If this keeps up, the total tally for 2013 will be 3,458 new final rules.
Last week, 1,377 new pages were added to the 2013 Federal Register, for a total of 29,188 pages.
At its current pace, the 2013 Federal Register will run 76,011 pages.
Rules are called “economically significant” if they have costs of $100 million or more in a given year.

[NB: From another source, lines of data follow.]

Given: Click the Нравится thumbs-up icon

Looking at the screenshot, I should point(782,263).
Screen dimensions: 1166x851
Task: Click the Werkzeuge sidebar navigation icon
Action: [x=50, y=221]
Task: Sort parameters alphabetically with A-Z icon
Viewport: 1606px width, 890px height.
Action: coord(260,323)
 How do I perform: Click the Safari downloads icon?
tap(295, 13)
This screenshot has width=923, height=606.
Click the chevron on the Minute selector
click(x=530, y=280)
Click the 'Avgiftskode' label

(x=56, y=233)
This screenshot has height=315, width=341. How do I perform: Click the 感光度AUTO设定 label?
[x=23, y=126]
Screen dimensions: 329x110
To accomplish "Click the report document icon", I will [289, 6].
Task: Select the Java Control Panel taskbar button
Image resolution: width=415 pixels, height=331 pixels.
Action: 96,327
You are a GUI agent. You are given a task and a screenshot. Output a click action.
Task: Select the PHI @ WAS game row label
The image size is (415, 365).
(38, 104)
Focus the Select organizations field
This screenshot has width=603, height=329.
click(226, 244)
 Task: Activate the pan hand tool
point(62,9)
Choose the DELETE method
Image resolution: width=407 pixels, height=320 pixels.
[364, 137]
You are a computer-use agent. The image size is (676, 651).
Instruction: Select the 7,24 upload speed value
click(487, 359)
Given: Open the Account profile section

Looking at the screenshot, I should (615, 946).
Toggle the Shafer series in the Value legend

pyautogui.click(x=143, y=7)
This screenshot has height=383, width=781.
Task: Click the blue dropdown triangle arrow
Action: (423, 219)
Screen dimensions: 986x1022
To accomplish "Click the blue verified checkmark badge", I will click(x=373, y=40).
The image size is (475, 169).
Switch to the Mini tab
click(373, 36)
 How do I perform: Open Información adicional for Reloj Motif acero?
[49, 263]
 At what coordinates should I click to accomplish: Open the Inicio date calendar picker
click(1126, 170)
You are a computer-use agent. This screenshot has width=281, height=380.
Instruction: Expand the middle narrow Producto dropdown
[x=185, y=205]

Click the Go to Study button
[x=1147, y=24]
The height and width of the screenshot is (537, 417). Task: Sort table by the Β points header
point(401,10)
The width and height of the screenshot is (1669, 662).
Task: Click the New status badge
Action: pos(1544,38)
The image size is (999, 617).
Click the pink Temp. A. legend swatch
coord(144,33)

For the fourth week in a row, no such rules were published last week, for a total of 12 so far in 2013.
The total estimated compliance costs of this year’s economically significant regulations ranges from $5.58 billion to $10.19 billion.
So far, 91 final rules that meet the broader definition of “significant” have been published in 2013.
So far this year, 237 final rules affect small business; 21 of them are significant rules.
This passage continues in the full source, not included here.